OK, then as Jim says I will need to modify the workflow to handle that, I should be able to do that today and try to rerun it over night.
Tony
On 04/18/2016 09:52 AM, SimonKrughoff wrote:
You are exactly right. I wasn't clear before, but makeDiscreteSkymap.py needs to be run exactly once per data run, and it needs to be run after all the images have been run through processEimage.py (i.e. after all the calexp files we expect to use in the coadd exist on disk).
@tony-johnson do you want to touch base before you trigger another big run to make sure we've got everything in place? A small run would also help. If any of the WCSs in the coaddTempExp files differ from any of the WCSs in the coadds, we are going to run into this problem.
The version of the Stack used for Run1 is available at
/nfs/farm/g/desc/u1/LSST_Stack_2016-02-23
to use it from a rhel6-64 machine, just execute
/nfs/farm/g/desc/u1/LSST_Stack_2016-02-23/run_obs_lsstSim_setup
and it will create a bash shell with devtoolset-3 and needed packages.
There is a new Stack installed using the recent conda distribution of lsst-apps and lsst-sims (the same as made recently available at NERSC (#210)).

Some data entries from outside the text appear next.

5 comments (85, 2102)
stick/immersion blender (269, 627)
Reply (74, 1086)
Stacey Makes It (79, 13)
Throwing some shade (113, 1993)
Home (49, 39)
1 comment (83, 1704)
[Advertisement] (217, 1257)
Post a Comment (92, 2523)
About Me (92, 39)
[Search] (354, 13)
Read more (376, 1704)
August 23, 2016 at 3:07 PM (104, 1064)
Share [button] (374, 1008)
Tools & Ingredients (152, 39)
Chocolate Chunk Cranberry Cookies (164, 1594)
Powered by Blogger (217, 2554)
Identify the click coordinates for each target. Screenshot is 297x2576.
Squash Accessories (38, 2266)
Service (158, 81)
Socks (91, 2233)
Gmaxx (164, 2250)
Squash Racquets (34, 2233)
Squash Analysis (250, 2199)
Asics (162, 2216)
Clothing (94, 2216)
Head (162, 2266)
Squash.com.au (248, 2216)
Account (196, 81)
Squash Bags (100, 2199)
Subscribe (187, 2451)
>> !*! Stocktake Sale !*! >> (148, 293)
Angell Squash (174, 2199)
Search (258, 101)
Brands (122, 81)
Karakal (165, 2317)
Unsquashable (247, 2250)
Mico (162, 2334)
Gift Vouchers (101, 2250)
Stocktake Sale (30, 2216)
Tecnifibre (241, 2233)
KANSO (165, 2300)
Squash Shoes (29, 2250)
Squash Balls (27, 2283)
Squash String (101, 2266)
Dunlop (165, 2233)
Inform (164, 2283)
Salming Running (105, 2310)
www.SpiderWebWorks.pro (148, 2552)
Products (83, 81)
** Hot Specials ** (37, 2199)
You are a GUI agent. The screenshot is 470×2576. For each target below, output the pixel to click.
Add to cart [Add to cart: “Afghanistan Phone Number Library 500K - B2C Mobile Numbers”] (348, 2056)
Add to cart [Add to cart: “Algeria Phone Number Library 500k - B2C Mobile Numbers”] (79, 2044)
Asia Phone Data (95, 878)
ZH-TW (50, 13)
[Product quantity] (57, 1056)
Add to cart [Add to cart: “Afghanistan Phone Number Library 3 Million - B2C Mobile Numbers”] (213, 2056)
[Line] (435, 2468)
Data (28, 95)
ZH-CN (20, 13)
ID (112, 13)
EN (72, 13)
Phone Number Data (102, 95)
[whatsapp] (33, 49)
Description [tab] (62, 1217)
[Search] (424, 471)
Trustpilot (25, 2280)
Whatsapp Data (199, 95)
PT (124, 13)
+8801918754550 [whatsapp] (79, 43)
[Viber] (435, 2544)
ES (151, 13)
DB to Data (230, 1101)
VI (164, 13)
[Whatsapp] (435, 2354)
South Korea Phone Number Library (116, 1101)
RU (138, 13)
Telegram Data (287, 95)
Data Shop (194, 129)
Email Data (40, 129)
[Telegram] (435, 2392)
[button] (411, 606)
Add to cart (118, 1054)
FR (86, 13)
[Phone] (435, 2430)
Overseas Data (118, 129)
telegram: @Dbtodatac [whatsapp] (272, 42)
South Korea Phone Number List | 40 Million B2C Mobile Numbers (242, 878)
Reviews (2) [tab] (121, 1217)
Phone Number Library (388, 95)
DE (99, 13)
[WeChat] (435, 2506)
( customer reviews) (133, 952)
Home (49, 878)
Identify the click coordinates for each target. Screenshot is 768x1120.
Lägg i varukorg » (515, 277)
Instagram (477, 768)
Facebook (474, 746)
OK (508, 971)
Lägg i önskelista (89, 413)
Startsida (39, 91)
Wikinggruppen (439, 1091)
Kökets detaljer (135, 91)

It can be set up by doing
/nfs/farm/g/desc/u1/LSST_Stack_2016-04-12/run_setup
This has the most recent tickets/DM-4302 branch built and set up. I've done some tests on it, e.g., running all of the cookbooks scripts, and they all run, though not without errors, so it is worth trying this install out on a consistent dataset.
HI, yes might be worth having a brief hangout/bluejeans meeting before re-running. Would 4pm this afternoon work? I can run on a smaller set of visits to save time, what would a reasonable number of visits be to be useful?
Tony
On 04/18/2016 09:56 AM, SimonKrughoff wrote:
@tony-johnson https://github.com/tony-johnson do you want to touch base before you trigger another big run to make sure we've got everything in place? A small run would also help. If any of the WCSs in the coaddTempExp files differ from any of the WCSs in the coadds, we are going to run into this problem.
— You are receiving this because you were mentioned. Reply to this email directly or view it on GitHub https://github.com/DarkEnergyScienceCollaboration/Twinkles/issues/175#issuecomment-211472330
4PM works for me. If you run 10 visits in each band, I think that would be enough.
The coadds using the thousand run data show serious problems with the astrometric solutions. None of the three bands agree with each other...
We need to figure this out. @brianv0 and @tony-johnson are working on a way to scape the logs so we can correlate log output with other parameters.